Mullumbimby couch

Cyperus brevifolius
Mullumbimby couch
Mullumbimby couch flowering
Mullumbimby couch detail
Mullumbimby couch detail

A long-lived grass-like plant with long underground runners and upright flowering stems up to 40 cm tall. Its upright stems are three-angled in cross-section and only 0.5-1.5 mm thick. Its bright green leaves (1-3 mm wide) are hairless and sheath the stem at the base. Its pale green seed-heads (6-7 mm long) have three or four green leafy bracts at the base and contain numerous small flower spikelets. Its 'seeds' are yellow to reddish-brown in colour and topped with a small projection 1-1.5 mm long.

Common names 
Also known as: Globe kyllinga, Perennial greenhead sedge, Short-leaf flatsedge,
Flowering time 
Year round
This species is widespread in the tropical, sub-tropical and warmer temperate regions of the world and its exact origin in obscure. However, some authors believe it to be native to tropical Asia and the warmer temperate regions of China and Japan.
Council declaration 
SIL – Special Investigation List
Known distribution 

This species is very widely naturalised in the coastal and sub-coastal regions of Australia. It is particularly common in the northern and eastern parts of the country (i.e. in the northern parts of Western Australia and the Northern Territory, in south-eastern, central and northern Queensland, in eastern New South Wales and in the ACT).

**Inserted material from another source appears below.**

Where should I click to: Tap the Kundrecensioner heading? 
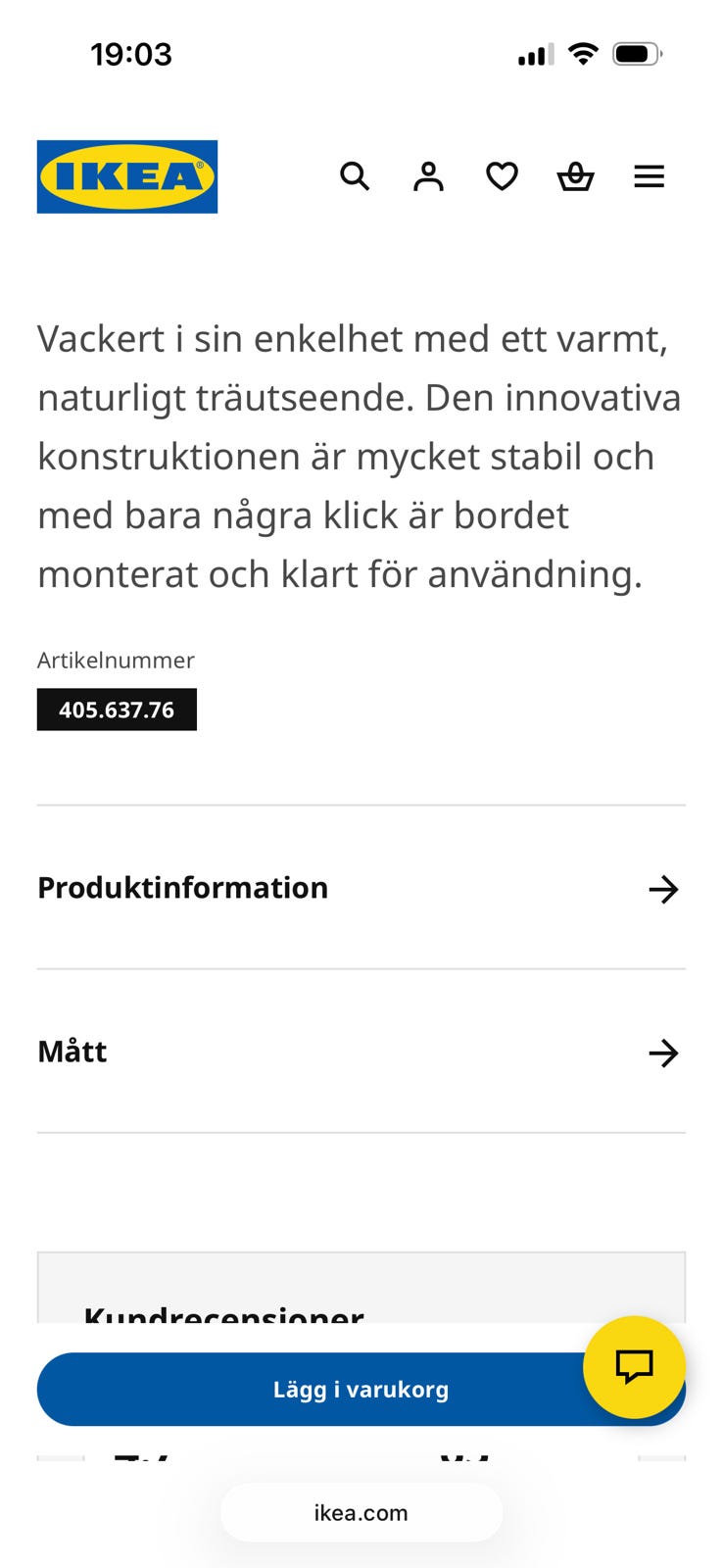223,1313
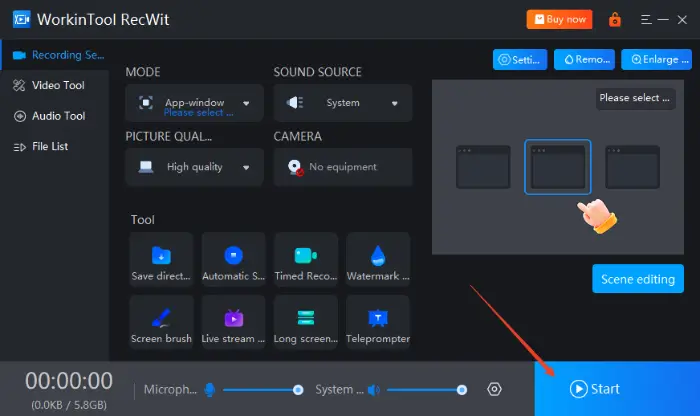Mute the microphone icon
Image resolution: width=700 pixels, height=416 pixels.
coord(210,390)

A widespread weed that prefers damp and shady habitats. It is most commonly found in gardens, footpaths, lawns, roadsides, pastures, disturbed sites and waste areas, but is also a weed of riparian vegetation, wetlands and some crops.


A long-lived (i.e. perennial) grass-like plant with long underground runners (i.e. rhizomes) and upright flowering stems 5-40 cm tall.

Impact and control methods 

This widespread sedge is a common weed of habitation (i.e. gardens and lawns), disturbed sites, waste areas and wetter pastures. It has also invaded disturbed wetlands, swamps and creeks, and for this reason it is also regarded as an environmental weed in parts of Western Australia, Queensland, New South Wales and Victoria.

Mullumbimby couch (Cyperus brevifolius) was recently ranked among the 200 most invasive plants in south-eastern Queensland. It also appears on environmental weed lists for the wider Sydney and Blue Mountains region and the Goulburn Broken Catchment in Victoria, and is listed as a moderately invasive species in the Environmental Weeds Strategy of Western Australia.

Stem and leaves 

Plants produce brownish or whitish coloured underground runners (i.e. rhizomes) which send up smooth, hairless (i.e. glabrous) stems that are upright (i.e. erect or ascending) in nature. These upright flowering stems are three-angled in cross-section (i.e. trigonous) and only 0.5-1.5 mm thick.

The bright green and shiny leaves (2.5-12.5 cm long and 1-3 mm wide) are hairless (i.e. glabrous) and have sheaths at the base. These leaves have entire margins and pointed tips (i.e. acute apices), and are clustered towards the bases of the flowering stems.

Flowers and fruits 

The seed-heads (i.e. inflorescences) are pale green, egg-shaped (i.e. ovoid) spikes. These flower spikes (6-7 mm long and 6-8 mm wide) have three or four green leafy bracts at the base and contain numerous densely packed flower spikelets. The flower spikelets consist of a bract (i.e. glume) 1.5-3 mm long and a single tiny flower (i.e. floret). Flowering occurs throughout the year.

The 'seeds' (i.e. nuts or achenes) are egg-shaped (i.e. ovoid), yellow to reddish-brown in colour, and topped with a small projection (i.e. beak) 1-1.5 mm long. They are often enclosed within papery whitish bracts (i.e. glumes).

Reproduction and dispersal 

This species reproduces by seed and vegetatively via its creeping stems (i.e. rhizomes).

Its seeds may be spread by water, animals, mowers or in contaminated soil. The creeping stems (i.e. rhizomes) spread laterally, enabling large colonies to be formed, and may also be spread in soil and dumped garden waste.

Similar species 

Mullumbimby couch (Cyperus brevifolius) is very similar to kyllinga weed (Cyperus sesquiflorus ) and reasonably similar to slender sedge (Cyperus gracilis ). These species can be distinguished by the following differences:

- Mullumbimby couch (Cyperus brevifolius) produces underground runners and has pale green coloured seed-heads. These small seed-heads (6-8 mm long) are very compact and egg-shaped (i.e. ovoid).

- kyllinga weed (Cyperus sesquiflorus ) only grows in tufts and has pale whitish-coloured seed-heads. These seed-heads (6-12 mm long) are very compact and usually have a larger central egg-shaped (i.e. ovoid) spike with two smaller spikes at the base.